Based on consultations with the National Campaign for Education Nepal (NCE Nepal) and their regional and global education and tax justice allies (the Tax and Education Alliance and ActionAid Nepal), the Accountability Research Center found that civil society is tackling these challenges by linking education budget monitoring to advocacy on tax justice and public debt relief.
As part of Education Out Loud’s support for advocacy, the Accountability Research Center conducted research and developed case studies on how education advocates are working across sectors.
This innovative approach, supported by GPE's Education Out Loud, is helping ensure that education receives the attention and funding it deserves.
Education advocacy and generating awareness on public debt servicing
Even though the public debt burden in global South countries continues to skew public spending in important sectors such as education, it is unusual for civil society organizations to incorporate debt burden and tax justice perspectives into their budget monitoring and advocacy work. But it can be done.

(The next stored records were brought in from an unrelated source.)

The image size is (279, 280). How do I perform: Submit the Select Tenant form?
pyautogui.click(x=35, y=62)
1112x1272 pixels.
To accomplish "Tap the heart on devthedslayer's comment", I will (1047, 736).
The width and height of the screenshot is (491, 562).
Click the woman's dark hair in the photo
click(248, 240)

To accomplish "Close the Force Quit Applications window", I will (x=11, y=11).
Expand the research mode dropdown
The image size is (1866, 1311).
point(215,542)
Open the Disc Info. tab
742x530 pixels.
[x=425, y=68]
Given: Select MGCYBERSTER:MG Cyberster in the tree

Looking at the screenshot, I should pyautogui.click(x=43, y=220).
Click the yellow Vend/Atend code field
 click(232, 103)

Our review of civil society’s role in education advocacy found that civil society organizations working on accountability in education use budget tracking and monitoring as one approach to improving national budget allocations and expenditure on education, or at least to protecting them.
Local partners of GPE’s fund for advocacy and social accountability, Education Out Loud, use multi-level tracking and analysis of national budgets as part of their approach to support promotion of rights inside school environments.
That means they are engaging different levels of government – local, sub-national and national – to monitor and track education financing.
They use this information in their education advocacy as well as in building capacity of their constituencies, such as local-level youth networks and provincial and national governments.
NCE is also using global frameworks developed by civil society, such as the 4S’s approach and the four R’s of tax, aimed at transforming education financing to monitor national progress.